Ghazals, mime, sketching, painting... art forms all, but also therapy that benefits patients of all ages and helps treat a broad spectrum of ailments, including cancer. And this art-therapy combine is at play at the Ernakulam General Hospital where artists have been working with patients as part of the Kochi-Muziris Biennale 2014.
As Dr Iva Fattorini, chair of the Global Arts and Medicine Institute, Cleveland Clinic, put it, "... the power of the arts and the power of the mind have been underestimated for a long time". Fattorini was in Kochi as part of the exhibition to explain the nuances of art therapy.
An exciting and creative form of therapy, it extends to patients of all ages, allowing emotional healing and, in turn, physical healing. Along with counselling, it is said to engage the person "psycho-socially, cognitively and physically". The therapist, a qualified and skilled clinician, combines a planned therapeutic approach with art techniques and also creates a personal bond with the patient. This therapy can be extended to people with all kinds of requirements — those battling anger, grief or frustration as well as those with more serious conditions.
According to Fattorini, art and medicine were always connected. Due to our focus on the physical realm, she says, we lost connection with the deep and powerful mystery of our consciousness.
"The same artwork that you might see in the gallery or exhibition, or music your hear in concerts, radiates a completely different energy when you interact with it in a hospital. In places where people come to heal, different communication channels are open. Arts have latent therapeutic power which can best be activated if you put it in a place where the human spirit needs to be uplifted and where values are reset."

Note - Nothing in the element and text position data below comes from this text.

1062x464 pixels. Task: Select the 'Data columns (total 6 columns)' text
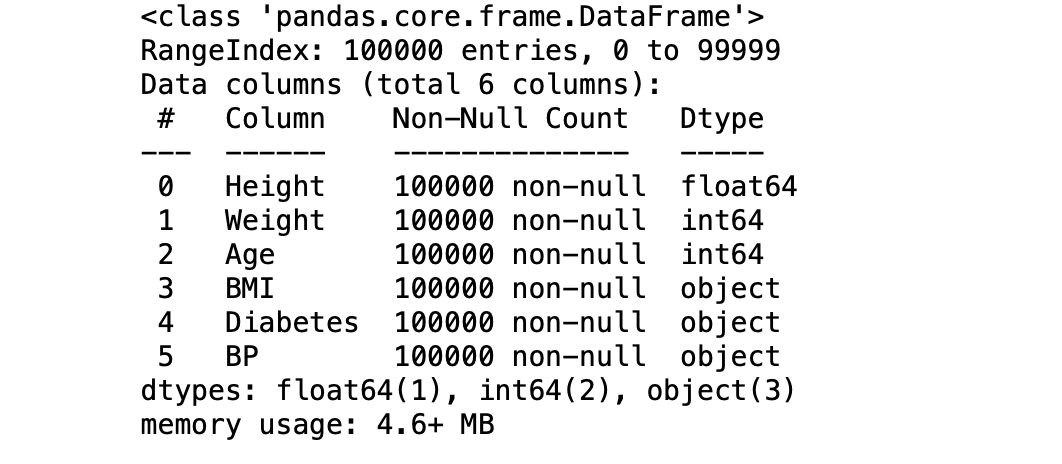(x=400, y=85)
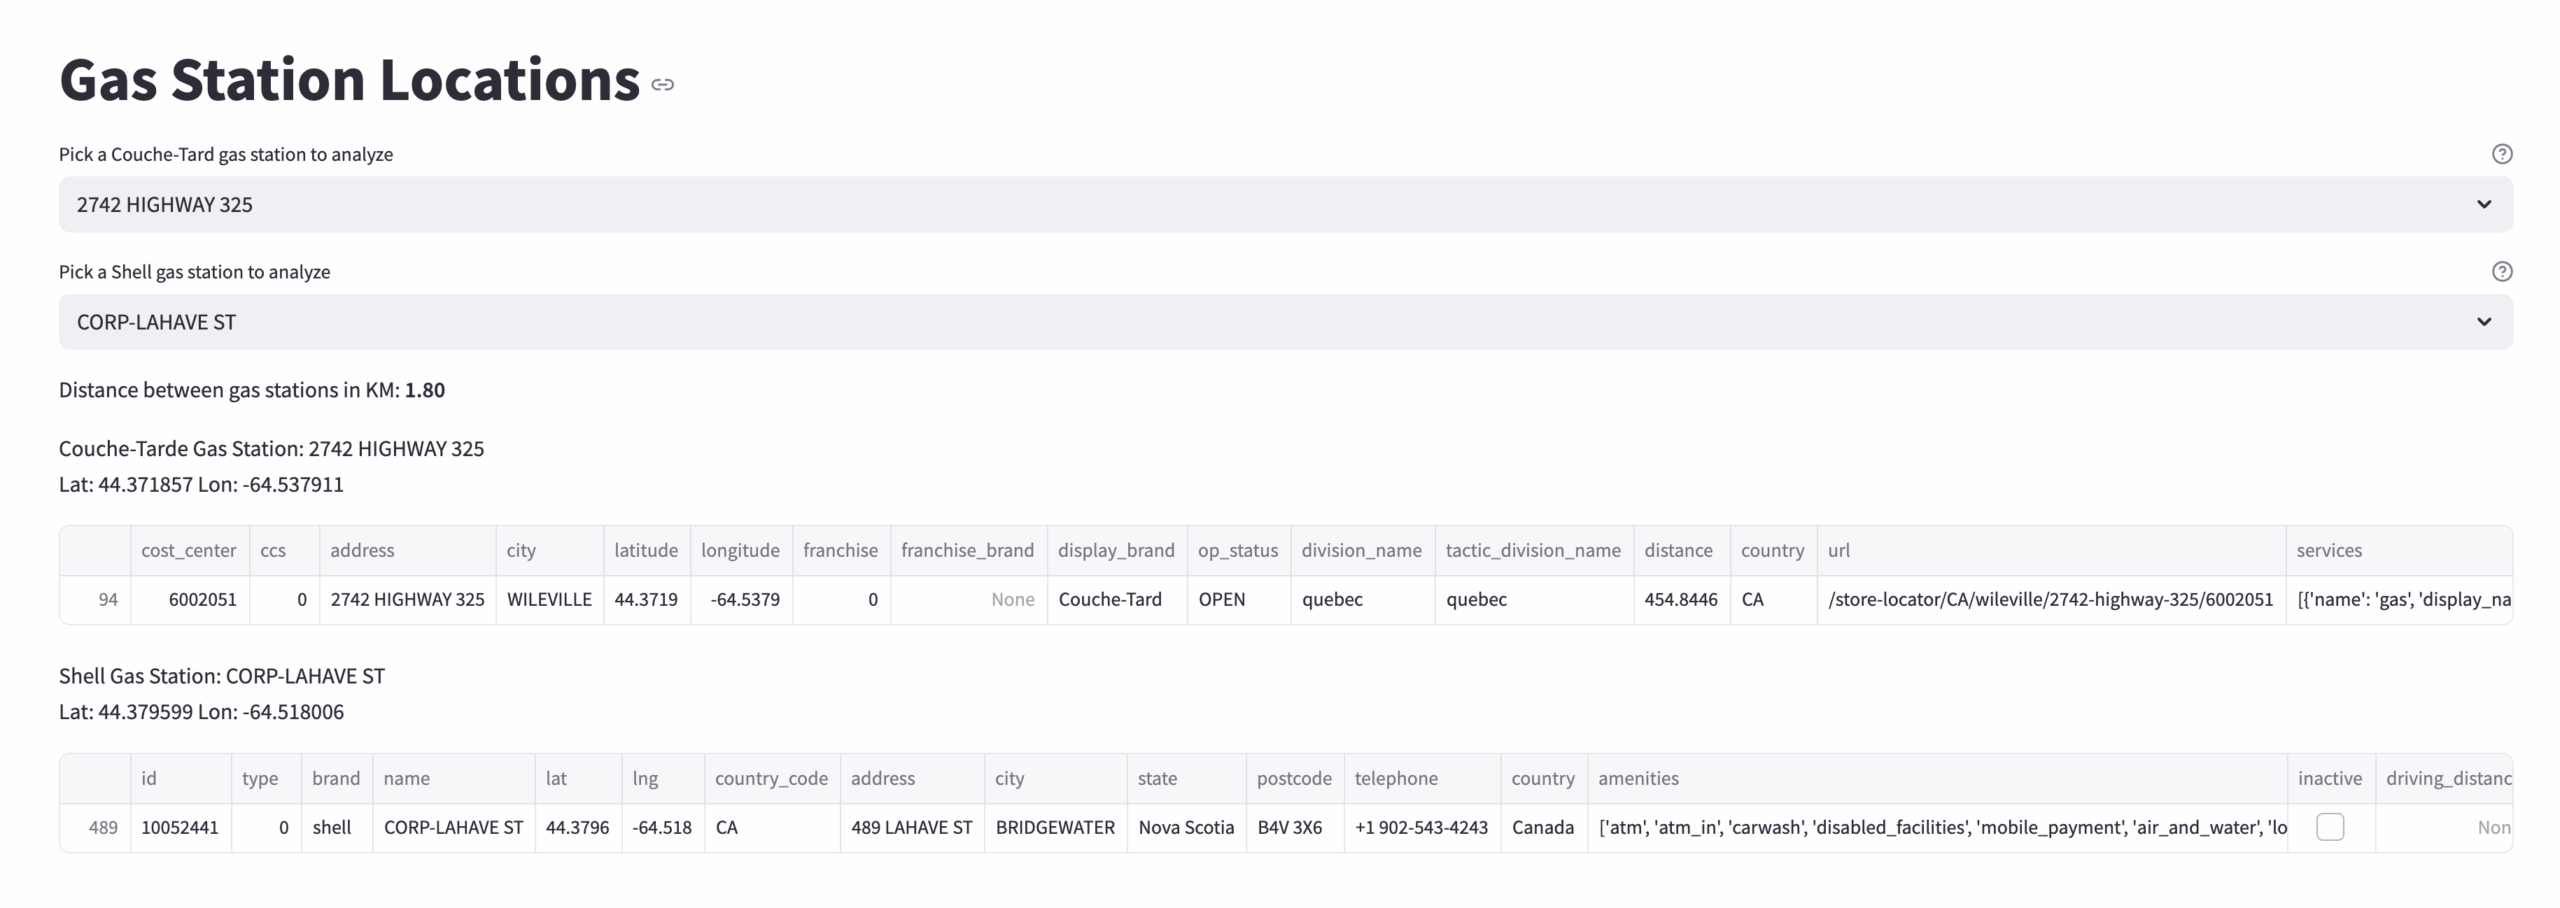
Task: Click help icon for Shell station picker
Action: (2501, 272)
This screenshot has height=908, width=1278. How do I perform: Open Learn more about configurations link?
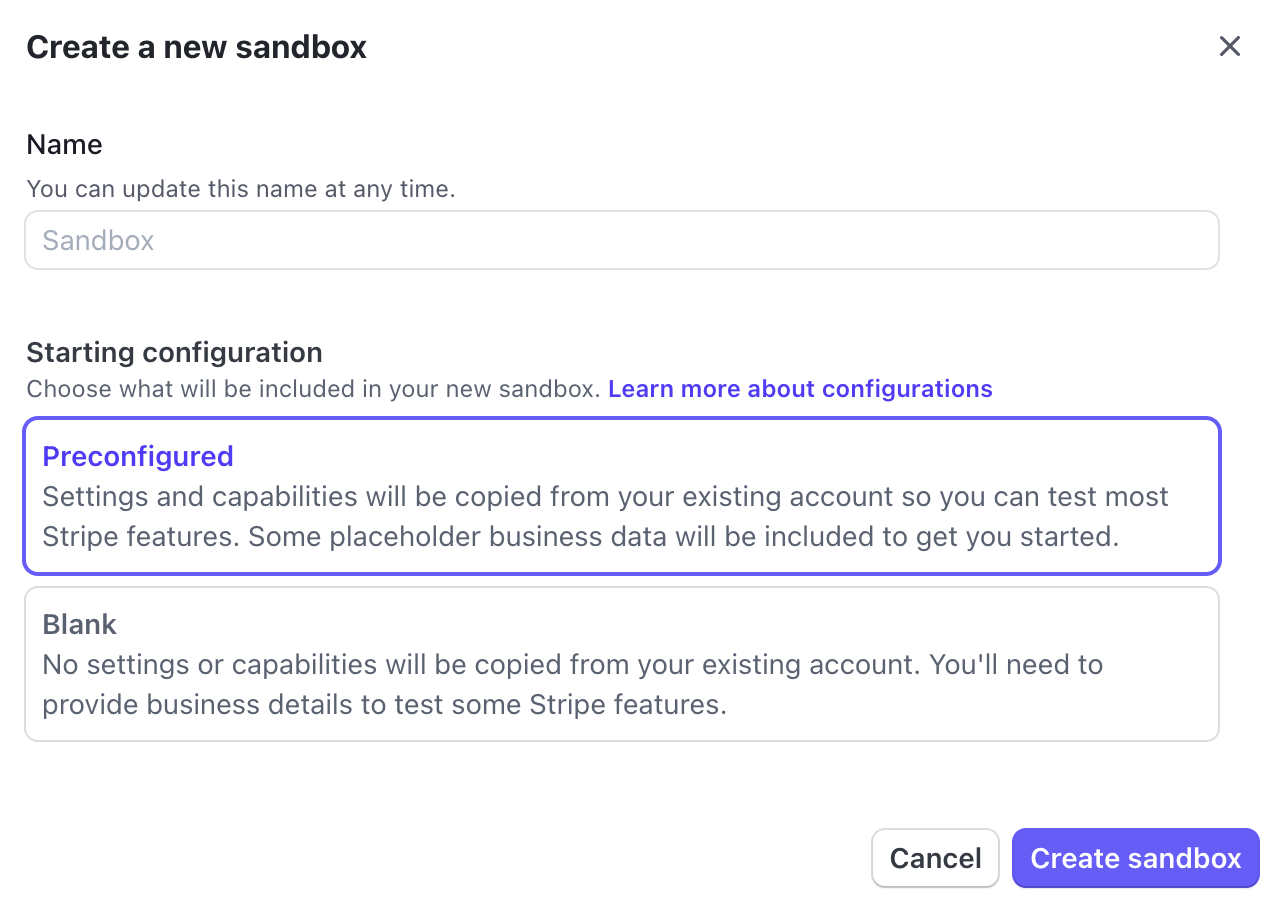click(x=799, y=389)
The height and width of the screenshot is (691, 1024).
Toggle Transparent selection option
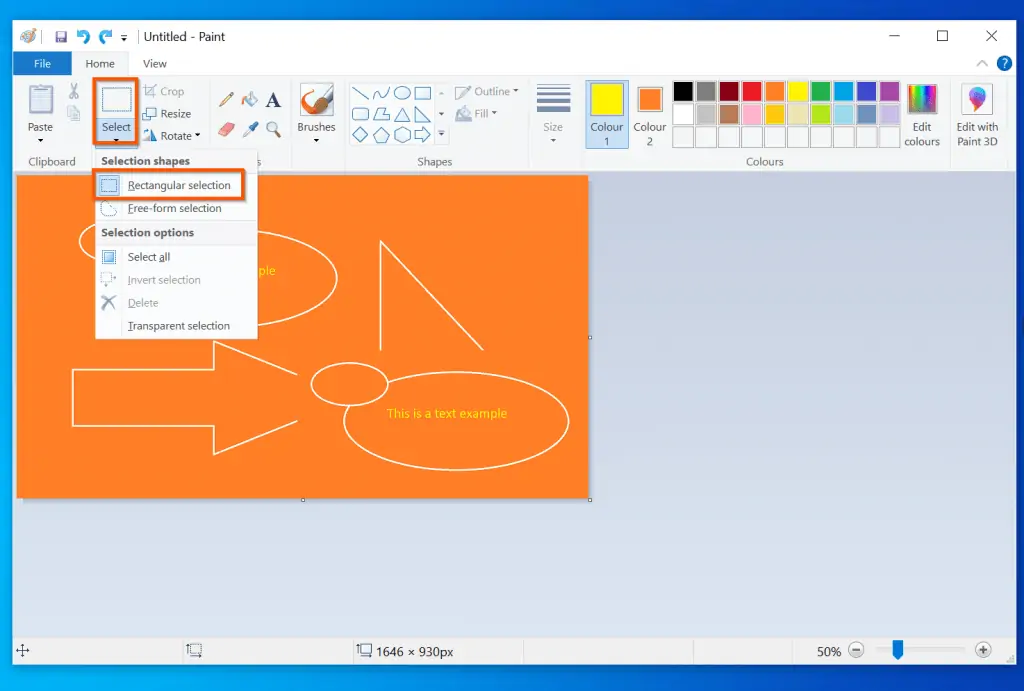178,326
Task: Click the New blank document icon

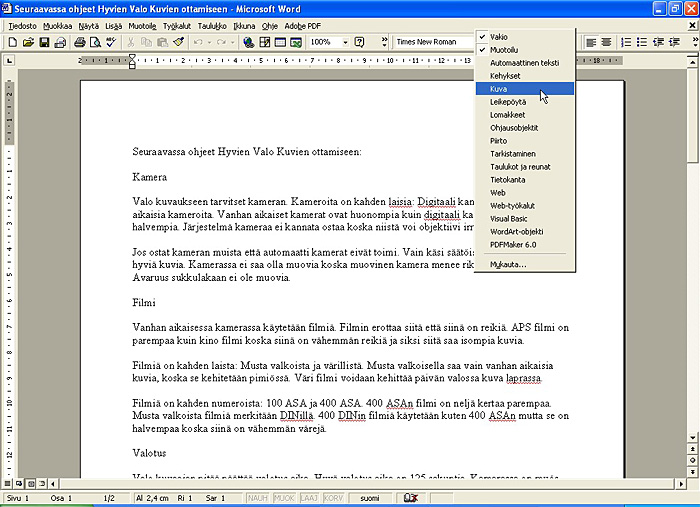Action: click(12, 42)
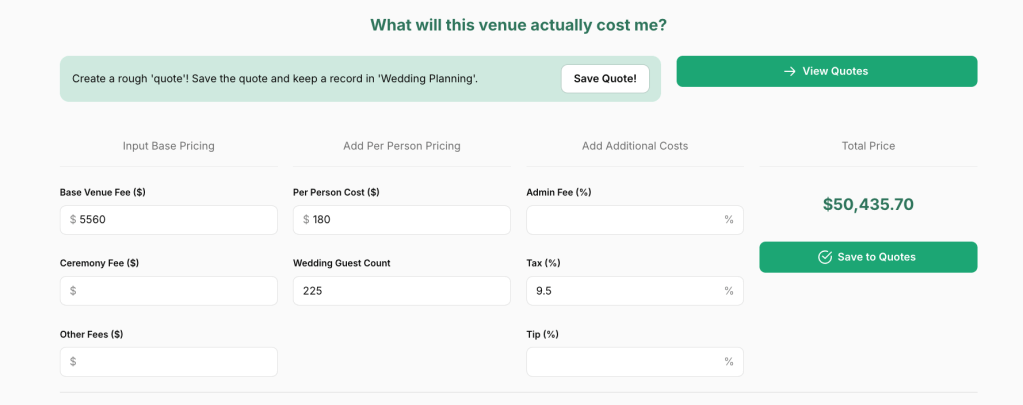Click the checkmark icon on Save to Quotes
Viewport: 1023px width, 405px height.
825,257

Under the Biennale's programme, artists are working with patients to offer them the solace they need in their time of distress. The Biennale Foundation believes that they will be able to extend the reach of their work to the marginalised by collaborating with the Ernakulam General Hospital.
Art in its various forms, performance and visual, changes the dynamic in a government hospital where patients are financially incapable of paid treatment, sometimes even orphaned by their kin. "Patients' moods are seen to change... trapped in gloom and enveloped in a feeling of abandonment, they are seen to show a change in the way they feel, which in turn effects their interaction with their peers."
This, according to Fattorini, is a natural phenomenon of using art in hospitals. "Research in USA and around the world has shown significant benefits of introducing various forms of arts as an integral component of healthcare. Almost half of the hospitals in USA have some type of the arts in healthcare programming," she adds.
The results, she says, have been tremendous and "we hope to achieve the same in Kochi with the collaboration of enthusiastic, well-educated and visionary leaders and culture organisations".
It certainly is a success. The participation has been enthusiastic. "We have an event every Wednesday at 10.30am on the lawns of the hospital. This has been a weekly feature since February 1 this year," said a Biennale representative.
It began with a musical morning by ghazal singing group from Kochi, the Mehboob Memorial Orchestra. On another day, Australian artist Daniel Connel sketched portraits of patients in charcoal for them as gifts, while Pepper, a two-piece band provided the music for the day.
On Women's Day on March 8, seven women artists interacted with the patients and painted, explaining the nuances of their work as they went along. Popular Kerala composer Jerry Amaldev also performed with his orchestra at the hospital to huge applause and so did doctors of the Indian Medical Association who put up a musical morning for the patients.
This, the Foundation hopes, is only the beginning of a relationship that will lead to more "personalised" work with patients. Though the one-on-one approach is not happening yet due to the large numbers involved, Foundation members are already seeing an impact. Fattorini is researching the project and collecting feedback from patients. "People see arts as a luxury, mental or material, while it is actually a necessity.
Kochi has amazing potential to revitalise this old-new concept and develop a new model which can then be taken further."